▶ Text shown

"""

# An Outbacker Again............



## outdrs1 (Apr 22, 2005)

After selling our 2005 26RS in 2006, the bug has hit me again.







Just put a 2008 23RS on hold from Marci at Lakeshore Rv. Delivery should be sometime next week. Can't wait to get camping again.


----------



## Oregon_Camper (Sep 13, 2004)

Welcome BACK to the club.









Glad to hear it!!


----------



## Sayonara (Jul 23, 2007)

GREAT !! Welcome Back !!


----------



## Y-Guy (Jan 30, 2004)

Welcome back!


----------



## daves700 (Jun 12, 2006)

Welcome back!


----------



## egregg57 (Feb 13, 2006)

Hey! Once an Outbacker ALWAYS an Outbacker!!

Eric


----------



## Tyvekcat (Aug 28, 2007)

Wow, Michigan is a long ways. Congrats on the Outback.

Question:
Any reason you didn't purchase local, like Synders in Salem? They sell outback ?

Enjoy!

"""

▶ Required work
[1] In the Outbacker forum thread, could you rewrite the stretch from "## Tyvekcat (Aug" through "sell outback ?" with "Michigan" changed to "Ohio"?
[2] Can you continue the Outbacker forum thread past its last post?

▶ Source data
"""

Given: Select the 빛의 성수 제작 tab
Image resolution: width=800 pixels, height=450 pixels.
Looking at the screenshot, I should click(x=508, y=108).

"""

▶ Results in order
[1]
## Tyvekcat (Aug 28, 2007)

Wow, Ohio is a long ways. Congrats on the Outback.

Question:
Any reason you didn't purchase local, like Synders in Salem? They sell outback ?

[2]
----------



## Lady Di (Oct 28, 2005)

Welcome







- Again

Enjoy.


----------



## ember (Jan 17, 2008)

WELCOME








I'm new since you left, and I think you'll be surprised at how many newbies there are here!!


----------



## outdrs1 (Apr 22, 2005)

Tyvekcat said:


> Wow, Michigan is a long ways. Congrats on the Outback.
> 
> Question:
> Any reason you didn't purchase local, like Synders in Salem? They sell outback ?
> ...


Snyders Rv is a joke..........







And I saved lots of money even with delivery. Lakeshore is great to deal with.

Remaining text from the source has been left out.